§ Exercise aim
Go to the line holding "The image size is (1552, 784)." in the entries below and write out exactly every line down to and including the line holding "Reload the current".

** Task material follows **

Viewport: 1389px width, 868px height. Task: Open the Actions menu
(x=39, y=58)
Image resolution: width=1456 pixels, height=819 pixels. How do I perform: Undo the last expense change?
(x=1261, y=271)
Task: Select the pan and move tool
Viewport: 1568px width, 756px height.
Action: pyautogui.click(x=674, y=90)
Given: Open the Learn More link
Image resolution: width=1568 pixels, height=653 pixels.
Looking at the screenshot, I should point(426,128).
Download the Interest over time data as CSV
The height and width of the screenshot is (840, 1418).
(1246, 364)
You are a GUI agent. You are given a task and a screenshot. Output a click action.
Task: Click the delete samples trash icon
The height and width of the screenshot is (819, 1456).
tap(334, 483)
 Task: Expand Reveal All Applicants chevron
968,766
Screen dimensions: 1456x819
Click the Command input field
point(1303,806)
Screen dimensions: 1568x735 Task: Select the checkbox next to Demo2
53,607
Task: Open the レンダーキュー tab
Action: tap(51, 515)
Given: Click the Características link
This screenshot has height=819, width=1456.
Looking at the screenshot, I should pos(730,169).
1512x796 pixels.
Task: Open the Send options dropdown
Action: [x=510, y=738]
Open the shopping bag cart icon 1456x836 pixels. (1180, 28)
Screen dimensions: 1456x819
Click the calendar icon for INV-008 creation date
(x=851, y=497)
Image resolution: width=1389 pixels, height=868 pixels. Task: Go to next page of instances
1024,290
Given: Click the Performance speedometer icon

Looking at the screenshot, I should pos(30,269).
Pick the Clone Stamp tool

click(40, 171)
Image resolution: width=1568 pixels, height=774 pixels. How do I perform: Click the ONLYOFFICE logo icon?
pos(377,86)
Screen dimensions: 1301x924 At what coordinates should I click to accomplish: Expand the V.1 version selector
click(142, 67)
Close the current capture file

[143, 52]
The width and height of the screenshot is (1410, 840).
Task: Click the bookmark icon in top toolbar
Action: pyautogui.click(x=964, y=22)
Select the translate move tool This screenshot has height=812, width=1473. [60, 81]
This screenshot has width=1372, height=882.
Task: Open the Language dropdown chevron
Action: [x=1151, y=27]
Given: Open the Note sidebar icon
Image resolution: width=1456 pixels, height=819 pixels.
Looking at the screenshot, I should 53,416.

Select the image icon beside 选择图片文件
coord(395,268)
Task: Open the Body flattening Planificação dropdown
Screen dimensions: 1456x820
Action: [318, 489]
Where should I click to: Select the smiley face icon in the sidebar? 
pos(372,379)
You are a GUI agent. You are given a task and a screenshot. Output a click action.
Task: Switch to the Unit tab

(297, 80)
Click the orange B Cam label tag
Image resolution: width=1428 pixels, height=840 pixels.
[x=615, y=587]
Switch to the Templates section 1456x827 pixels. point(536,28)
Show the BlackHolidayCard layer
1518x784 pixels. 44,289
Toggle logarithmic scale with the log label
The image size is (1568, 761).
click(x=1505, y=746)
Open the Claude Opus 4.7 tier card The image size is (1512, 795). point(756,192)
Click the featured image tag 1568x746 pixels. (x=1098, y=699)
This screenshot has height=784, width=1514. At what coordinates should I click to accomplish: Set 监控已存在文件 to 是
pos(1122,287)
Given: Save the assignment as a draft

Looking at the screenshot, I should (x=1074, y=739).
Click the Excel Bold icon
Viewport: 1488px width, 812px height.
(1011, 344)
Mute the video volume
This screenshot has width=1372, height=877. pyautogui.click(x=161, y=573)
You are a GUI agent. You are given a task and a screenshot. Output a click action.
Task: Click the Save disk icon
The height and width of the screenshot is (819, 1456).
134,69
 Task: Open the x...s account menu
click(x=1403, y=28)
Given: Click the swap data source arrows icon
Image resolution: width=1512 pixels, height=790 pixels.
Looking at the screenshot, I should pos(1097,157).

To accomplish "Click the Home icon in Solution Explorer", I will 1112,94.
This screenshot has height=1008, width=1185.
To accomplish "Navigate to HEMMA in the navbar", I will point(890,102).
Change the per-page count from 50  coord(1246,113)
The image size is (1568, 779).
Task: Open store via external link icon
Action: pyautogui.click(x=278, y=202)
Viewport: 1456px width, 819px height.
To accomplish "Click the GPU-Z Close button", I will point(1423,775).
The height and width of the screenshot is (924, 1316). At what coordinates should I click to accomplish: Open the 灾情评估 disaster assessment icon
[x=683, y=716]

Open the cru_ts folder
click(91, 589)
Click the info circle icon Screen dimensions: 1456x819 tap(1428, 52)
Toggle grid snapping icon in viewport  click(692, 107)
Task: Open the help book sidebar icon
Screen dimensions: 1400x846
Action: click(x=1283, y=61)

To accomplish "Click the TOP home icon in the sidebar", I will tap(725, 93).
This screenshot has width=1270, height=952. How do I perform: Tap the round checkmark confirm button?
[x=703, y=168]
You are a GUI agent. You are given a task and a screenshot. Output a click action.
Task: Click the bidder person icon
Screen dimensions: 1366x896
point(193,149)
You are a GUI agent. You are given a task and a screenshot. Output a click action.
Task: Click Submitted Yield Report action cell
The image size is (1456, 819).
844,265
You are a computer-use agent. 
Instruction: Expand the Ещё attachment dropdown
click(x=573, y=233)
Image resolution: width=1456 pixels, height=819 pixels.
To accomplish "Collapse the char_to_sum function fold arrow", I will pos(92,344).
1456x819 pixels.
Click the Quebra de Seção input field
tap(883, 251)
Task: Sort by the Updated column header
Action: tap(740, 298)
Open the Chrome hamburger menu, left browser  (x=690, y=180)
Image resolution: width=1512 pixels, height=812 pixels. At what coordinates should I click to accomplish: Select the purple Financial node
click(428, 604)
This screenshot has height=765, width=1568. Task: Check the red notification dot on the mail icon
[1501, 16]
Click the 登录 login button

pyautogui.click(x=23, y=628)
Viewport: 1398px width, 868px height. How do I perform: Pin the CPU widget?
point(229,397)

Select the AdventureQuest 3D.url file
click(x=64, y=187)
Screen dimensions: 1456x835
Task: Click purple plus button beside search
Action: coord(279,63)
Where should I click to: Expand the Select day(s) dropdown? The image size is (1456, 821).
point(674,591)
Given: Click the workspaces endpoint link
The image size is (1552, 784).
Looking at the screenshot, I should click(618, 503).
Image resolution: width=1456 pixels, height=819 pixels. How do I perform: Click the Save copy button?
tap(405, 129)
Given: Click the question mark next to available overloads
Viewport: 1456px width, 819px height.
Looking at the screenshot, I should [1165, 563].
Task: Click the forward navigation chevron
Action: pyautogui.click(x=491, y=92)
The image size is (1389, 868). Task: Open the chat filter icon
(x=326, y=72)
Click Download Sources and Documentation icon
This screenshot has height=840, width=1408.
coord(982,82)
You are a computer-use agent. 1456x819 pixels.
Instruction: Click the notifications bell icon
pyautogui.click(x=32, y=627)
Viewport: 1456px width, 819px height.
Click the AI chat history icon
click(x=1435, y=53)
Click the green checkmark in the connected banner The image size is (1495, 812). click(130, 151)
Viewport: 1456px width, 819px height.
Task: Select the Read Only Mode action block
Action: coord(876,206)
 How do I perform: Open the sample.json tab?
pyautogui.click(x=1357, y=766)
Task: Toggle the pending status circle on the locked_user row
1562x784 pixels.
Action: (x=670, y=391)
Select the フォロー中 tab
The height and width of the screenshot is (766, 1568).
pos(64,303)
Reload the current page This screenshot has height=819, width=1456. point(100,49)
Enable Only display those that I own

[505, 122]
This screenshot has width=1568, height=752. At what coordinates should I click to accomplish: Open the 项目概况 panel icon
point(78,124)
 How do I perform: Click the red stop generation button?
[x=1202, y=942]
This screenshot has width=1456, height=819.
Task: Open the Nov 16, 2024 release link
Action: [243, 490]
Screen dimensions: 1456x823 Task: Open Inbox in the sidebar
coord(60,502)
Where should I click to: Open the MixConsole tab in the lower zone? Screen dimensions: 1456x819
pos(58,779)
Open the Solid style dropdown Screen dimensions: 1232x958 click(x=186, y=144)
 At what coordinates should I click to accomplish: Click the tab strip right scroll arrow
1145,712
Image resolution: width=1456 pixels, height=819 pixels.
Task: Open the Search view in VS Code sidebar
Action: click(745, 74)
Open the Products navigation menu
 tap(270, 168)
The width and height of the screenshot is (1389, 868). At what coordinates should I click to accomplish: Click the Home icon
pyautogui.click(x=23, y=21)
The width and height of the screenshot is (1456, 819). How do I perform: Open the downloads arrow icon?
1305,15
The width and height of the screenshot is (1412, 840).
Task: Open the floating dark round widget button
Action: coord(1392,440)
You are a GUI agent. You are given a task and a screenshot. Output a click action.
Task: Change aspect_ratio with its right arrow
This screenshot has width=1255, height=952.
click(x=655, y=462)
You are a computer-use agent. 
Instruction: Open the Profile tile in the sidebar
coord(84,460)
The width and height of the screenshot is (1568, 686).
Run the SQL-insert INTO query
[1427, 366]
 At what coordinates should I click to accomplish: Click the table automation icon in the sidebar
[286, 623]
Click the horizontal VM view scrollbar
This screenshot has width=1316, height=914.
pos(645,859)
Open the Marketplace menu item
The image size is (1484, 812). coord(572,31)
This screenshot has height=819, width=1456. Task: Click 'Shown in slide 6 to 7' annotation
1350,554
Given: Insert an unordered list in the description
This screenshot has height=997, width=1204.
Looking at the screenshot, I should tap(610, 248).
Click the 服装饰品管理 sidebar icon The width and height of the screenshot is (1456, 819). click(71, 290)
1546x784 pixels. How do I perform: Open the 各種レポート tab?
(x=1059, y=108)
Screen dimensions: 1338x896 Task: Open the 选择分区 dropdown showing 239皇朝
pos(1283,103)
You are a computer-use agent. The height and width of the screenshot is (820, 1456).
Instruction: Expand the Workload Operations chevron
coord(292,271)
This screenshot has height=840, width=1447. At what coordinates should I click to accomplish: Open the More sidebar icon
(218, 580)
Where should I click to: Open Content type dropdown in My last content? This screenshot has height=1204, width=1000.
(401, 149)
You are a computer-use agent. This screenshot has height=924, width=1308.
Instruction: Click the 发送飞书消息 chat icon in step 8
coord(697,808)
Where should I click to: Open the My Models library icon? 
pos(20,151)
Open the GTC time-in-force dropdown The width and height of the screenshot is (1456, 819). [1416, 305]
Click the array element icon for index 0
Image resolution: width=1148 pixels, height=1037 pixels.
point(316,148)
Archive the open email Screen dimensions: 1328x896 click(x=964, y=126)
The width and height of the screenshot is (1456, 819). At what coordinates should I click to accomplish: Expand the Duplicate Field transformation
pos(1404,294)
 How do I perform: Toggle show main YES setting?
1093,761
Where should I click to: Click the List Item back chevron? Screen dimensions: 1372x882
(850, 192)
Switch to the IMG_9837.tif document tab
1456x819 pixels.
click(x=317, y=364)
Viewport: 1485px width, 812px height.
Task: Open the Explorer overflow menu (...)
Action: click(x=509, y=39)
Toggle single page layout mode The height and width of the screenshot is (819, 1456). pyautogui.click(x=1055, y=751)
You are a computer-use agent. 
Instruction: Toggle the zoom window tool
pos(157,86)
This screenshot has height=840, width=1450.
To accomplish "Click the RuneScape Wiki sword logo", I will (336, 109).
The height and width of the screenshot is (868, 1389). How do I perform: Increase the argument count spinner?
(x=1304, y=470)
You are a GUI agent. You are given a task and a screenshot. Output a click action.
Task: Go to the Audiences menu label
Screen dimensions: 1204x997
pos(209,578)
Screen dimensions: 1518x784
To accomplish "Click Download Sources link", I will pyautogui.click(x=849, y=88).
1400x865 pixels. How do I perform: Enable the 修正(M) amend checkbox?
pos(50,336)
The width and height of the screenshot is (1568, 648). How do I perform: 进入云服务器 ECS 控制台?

** End of Task material **

§ Output of the task
The image size is (1552, 784).
Looking at the screenshot, I should click(618, 503).
Image resolution: width=1456 pixels, height=819 pixels. How do I perform: Click the Save copy button?
tap(405, 129)
Given: Click the question mark next to available overloads
Viewport: 1456px width, 819px height.
Looking at the screenshot, I should [1165, 563].
Task: Click the forward navigation chevron
Action: pyautogui.click(x=491, y=92)
The image size is (1389, 868). Task: Open the chat filter icon
(x=326, y=72)
Click Download Sources and Documentation icon
This screenshot has height=840, width=1408.
coord(982,82)
You are a computer-use agent. 1456x819 pixels.
Instruction: Click the notifications bell icon
pyautogui.click(x=32, y=627)
Viewport: 1456px width, 819px height.
Click the AI chat history icon
click(x=1435, y=53)
Click the green checkmark in the connected banner The image size is (1495, 812). click(130, 151)
Viewport: 1456px width, 819px height.
Task: Select the Read Only Mode action block
Action: coord(876,206)
 How do I perform: Open the sample.json tab?
pyautogui.click(x=1357, y=766)
Task: Toggle the pending status circle on the locked_user row
1562x784 pixels.
Action: (x=670, y=391)
Select the フォロー中 tab
The height and width of the screenshot is (766, 1568).
pos(64,303)
Reload the current page This screenshot has height=819, width=1456. point(100,49)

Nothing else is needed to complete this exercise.